WORK INSTRUCTIONS - How does the passage below about John Lydon's song and its disputed stance on abortion go on? Continue it from its last sentence.

** START OF PASSAGE **

What is known from Lydon's autobiography, is that she would tell Lydon about becoming pregnant and then having abortions and describing them in detail to him. This affected Lydon enough to write the song. Most of the band also had experiences with Pauline,[2] but have spoken less about it.

With its repeated mentions of "I'm not an animal," of "Mummy," and of a dying baby, the song is widely interpreted as being anti-abortion.[3] Lydon himself, in an interview with Spin Magazine, said "I don't think there's a clearer song about the pain of abortion. The juxtaposition of all those different psychic things in your head and all the confusion, the anger, the frustration, you have to capture in those words."[1] In 2006, National Review magazine put the song at #8 on its list of the "50 Greatest Conservative Rock songs", citing a pro-life message.[4] So too, music critic Robert Christgau called it "effectively anti-abortion, anti-woman, and anti-sex."[3]

In 2000, John Lydon went on the record as pro-choice,[5] supporting the choice of a 13-year-old French girl to use the morning after pill without her parents' knowledge. In an interview, Lydon is quoted as identifying himself as neither pro- nor anti-abortion.[6] He believes the decision belongs to the pregnant woman. In the same interview, Lydon speaks of the song in relation to his mother's miscarriage and how one should not misconstrue that incident as being anti-abortion[6].

** END OF PASSAGE **
** START OF PROVIDED RECORDS **

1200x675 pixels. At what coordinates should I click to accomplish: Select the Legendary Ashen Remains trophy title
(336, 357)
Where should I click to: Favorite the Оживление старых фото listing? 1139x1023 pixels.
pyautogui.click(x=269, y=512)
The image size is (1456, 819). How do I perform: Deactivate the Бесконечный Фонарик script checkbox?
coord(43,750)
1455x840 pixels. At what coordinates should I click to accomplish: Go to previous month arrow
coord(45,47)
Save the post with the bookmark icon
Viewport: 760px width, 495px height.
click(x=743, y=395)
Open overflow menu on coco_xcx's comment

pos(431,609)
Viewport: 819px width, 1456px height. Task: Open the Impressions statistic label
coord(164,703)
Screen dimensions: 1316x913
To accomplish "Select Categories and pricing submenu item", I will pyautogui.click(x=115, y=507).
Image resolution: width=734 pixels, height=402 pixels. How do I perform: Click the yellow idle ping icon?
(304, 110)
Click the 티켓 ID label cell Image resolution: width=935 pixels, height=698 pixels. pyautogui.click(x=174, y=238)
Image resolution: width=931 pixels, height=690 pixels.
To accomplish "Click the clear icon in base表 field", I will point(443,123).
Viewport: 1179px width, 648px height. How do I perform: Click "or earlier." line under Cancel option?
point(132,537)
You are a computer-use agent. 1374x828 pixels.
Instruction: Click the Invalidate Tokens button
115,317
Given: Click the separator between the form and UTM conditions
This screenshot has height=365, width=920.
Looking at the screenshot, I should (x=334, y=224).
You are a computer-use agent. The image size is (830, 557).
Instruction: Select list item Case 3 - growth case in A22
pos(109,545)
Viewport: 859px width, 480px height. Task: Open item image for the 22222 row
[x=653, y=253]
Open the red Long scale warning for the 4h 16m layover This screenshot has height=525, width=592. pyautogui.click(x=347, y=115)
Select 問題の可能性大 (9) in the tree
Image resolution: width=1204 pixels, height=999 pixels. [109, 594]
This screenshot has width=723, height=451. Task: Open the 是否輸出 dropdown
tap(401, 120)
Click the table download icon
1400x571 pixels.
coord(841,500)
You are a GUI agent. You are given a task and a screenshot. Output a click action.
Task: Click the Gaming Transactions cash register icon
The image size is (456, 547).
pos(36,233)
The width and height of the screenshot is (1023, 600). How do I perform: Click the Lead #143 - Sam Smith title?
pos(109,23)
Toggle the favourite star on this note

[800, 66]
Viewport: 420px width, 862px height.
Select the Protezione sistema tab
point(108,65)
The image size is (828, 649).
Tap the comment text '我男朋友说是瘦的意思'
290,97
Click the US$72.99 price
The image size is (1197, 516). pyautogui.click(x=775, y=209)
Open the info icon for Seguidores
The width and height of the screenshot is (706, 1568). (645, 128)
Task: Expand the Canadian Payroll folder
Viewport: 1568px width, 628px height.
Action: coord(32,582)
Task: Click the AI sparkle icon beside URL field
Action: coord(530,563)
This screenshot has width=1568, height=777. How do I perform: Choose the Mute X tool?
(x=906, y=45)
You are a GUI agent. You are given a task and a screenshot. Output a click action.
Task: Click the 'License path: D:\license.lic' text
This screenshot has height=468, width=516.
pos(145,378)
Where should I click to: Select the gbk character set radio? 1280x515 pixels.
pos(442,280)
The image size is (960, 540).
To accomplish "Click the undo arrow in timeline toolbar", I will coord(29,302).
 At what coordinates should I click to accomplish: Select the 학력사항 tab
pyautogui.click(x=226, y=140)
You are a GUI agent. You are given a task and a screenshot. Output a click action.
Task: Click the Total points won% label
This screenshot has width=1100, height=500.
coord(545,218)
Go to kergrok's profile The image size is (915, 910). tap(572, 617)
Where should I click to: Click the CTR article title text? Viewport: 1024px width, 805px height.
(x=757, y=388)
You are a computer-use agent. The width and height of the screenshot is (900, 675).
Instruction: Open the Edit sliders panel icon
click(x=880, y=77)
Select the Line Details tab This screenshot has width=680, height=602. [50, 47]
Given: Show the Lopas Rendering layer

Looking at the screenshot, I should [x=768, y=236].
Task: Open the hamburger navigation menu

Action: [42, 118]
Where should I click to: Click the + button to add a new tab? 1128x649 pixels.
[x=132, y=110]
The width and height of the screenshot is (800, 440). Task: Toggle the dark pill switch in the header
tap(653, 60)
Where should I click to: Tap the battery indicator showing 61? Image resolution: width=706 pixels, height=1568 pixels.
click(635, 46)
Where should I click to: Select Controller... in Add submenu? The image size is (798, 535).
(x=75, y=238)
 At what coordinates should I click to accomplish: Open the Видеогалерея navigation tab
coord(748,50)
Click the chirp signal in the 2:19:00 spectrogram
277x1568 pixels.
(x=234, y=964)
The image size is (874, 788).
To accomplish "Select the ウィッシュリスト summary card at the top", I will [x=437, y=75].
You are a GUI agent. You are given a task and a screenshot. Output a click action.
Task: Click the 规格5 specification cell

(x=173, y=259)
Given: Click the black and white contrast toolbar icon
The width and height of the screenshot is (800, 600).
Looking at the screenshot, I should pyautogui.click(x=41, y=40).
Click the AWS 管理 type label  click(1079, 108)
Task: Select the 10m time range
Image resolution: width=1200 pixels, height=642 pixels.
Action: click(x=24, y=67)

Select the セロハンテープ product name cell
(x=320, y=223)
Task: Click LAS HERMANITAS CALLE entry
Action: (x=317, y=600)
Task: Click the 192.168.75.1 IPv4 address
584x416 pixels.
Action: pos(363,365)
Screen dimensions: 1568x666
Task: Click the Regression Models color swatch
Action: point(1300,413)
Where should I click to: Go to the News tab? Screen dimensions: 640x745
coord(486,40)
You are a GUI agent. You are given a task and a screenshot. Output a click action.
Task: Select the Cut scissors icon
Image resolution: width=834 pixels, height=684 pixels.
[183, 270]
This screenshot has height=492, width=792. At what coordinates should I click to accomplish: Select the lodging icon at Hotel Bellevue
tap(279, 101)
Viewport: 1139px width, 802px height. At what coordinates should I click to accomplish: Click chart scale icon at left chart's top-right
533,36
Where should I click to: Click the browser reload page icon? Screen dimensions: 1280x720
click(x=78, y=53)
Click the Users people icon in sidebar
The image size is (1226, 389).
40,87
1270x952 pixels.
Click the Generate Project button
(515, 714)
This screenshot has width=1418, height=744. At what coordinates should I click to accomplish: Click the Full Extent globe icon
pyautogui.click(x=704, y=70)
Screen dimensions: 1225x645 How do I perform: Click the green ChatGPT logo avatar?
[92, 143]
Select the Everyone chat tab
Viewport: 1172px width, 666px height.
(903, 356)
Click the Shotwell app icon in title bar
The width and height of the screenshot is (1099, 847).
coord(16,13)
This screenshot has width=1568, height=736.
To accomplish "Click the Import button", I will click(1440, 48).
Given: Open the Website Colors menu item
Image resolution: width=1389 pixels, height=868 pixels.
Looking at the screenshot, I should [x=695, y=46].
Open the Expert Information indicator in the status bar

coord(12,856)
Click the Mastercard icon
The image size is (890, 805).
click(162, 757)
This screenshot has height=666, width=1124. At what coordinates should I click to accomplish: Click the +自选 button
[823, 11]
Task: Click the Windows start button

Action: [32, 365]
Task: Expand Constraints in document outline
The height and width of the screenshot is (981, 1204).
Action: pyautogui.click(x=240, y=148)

** END OF PROVIDED RECORDS **

TASK RESPONSE -
Lydon wrote and recorded with his band Public Image Limited the song "The Body," released as a single from the band's album Happy? (1987). The song's lyrics are related to abortion. PiL's second album, Metal Box (1979), featured a similarly themed song called "Bad Baby" about a carelessly abandoned newborn child.

In 2005, a "barnyard" arrangement by Steve Jones and Scott Weiland was performed on Jones' radio show, with the use of the word "fuck" changed to "pluck".

The song has been covered by grunge-rock band Veruca Salt, Stone Temple Pilots, Velvet Revolver, Manic Street Preachers, Raimundos, Killing Joke and L.A. band Peppermint Creeps.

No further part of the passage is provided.